[Records from a data collection]

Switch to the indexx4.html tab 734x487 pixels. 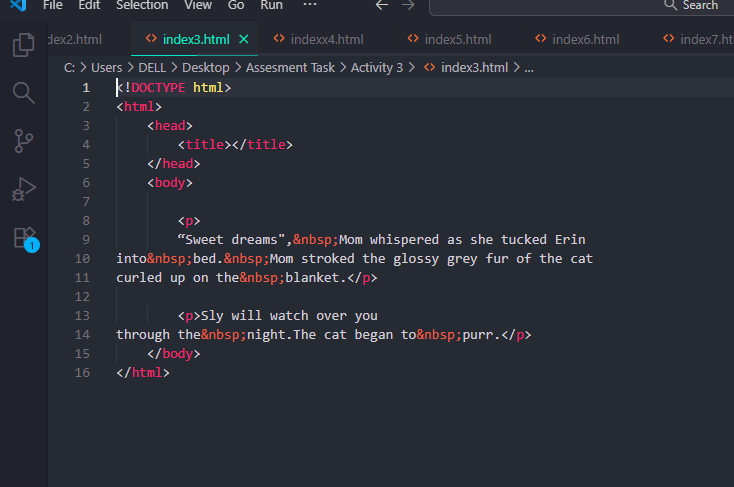click(326, 40)
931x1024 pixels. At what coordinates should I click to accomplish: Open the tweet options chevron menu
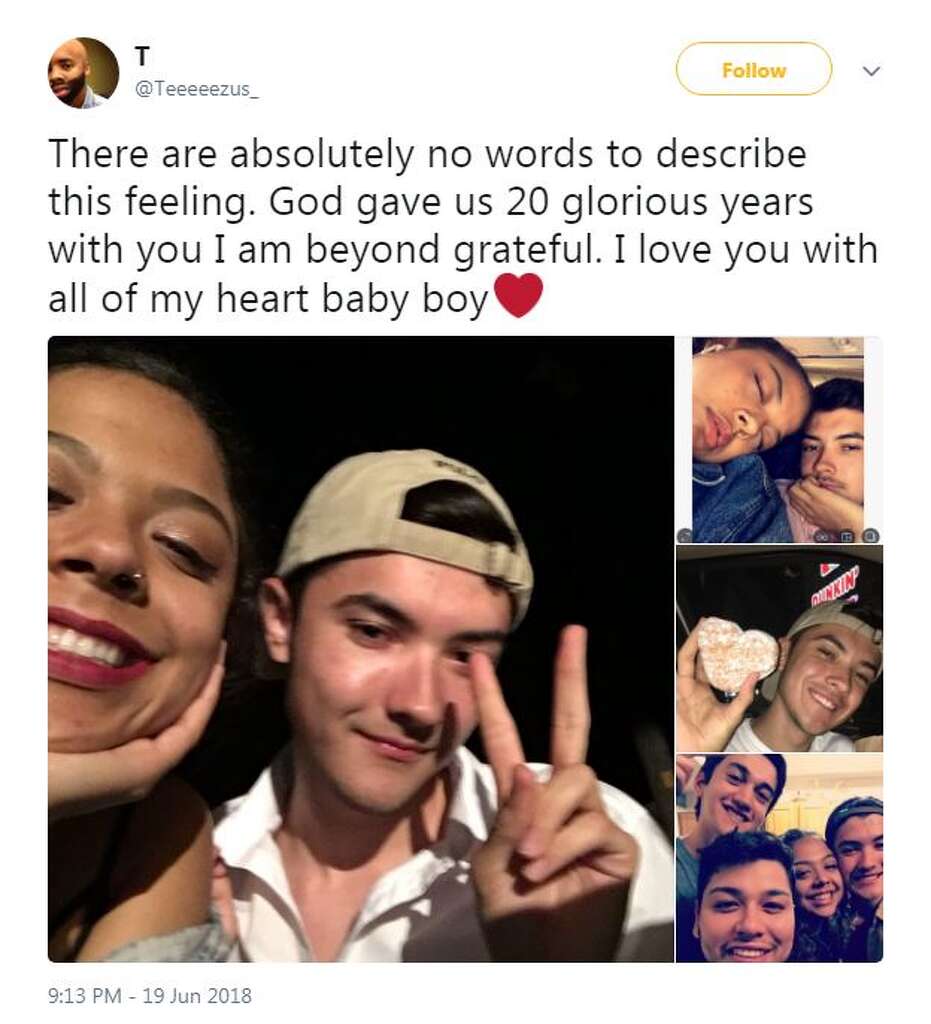(871, 71)
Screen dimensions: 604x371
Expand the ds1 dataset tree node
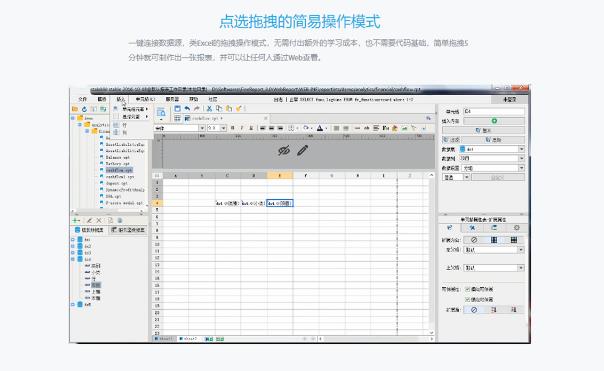point(73,240)
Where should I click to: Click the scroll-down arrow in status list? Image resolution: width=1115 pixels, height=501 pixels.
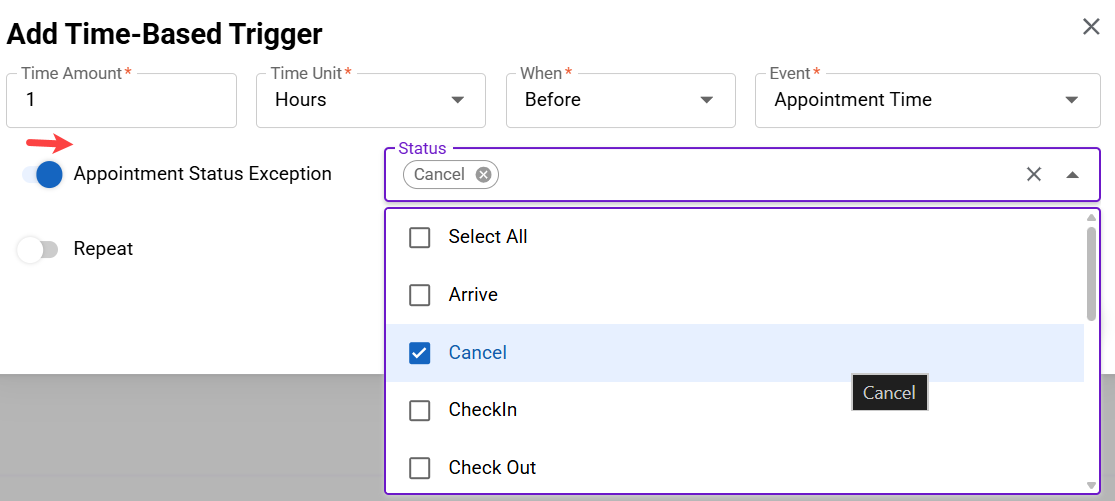(x=1091, y=485)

HOW TO COMPLETE THIS TASK: Please, leaving out all pictures, transcribe exactly the lines above from the one containing "Screen dimensions: 604x371" through the final line, both included.

WRITTEN RESPONSE:
Screen dimensions: 604x371
Expand the ds1 dataset tree node
point(73,240)
Where should I click to: Click the scroll-down arrow in status list? Image resolution: width=1115 pixels, height=501 pixels.
(x=1091, y=485)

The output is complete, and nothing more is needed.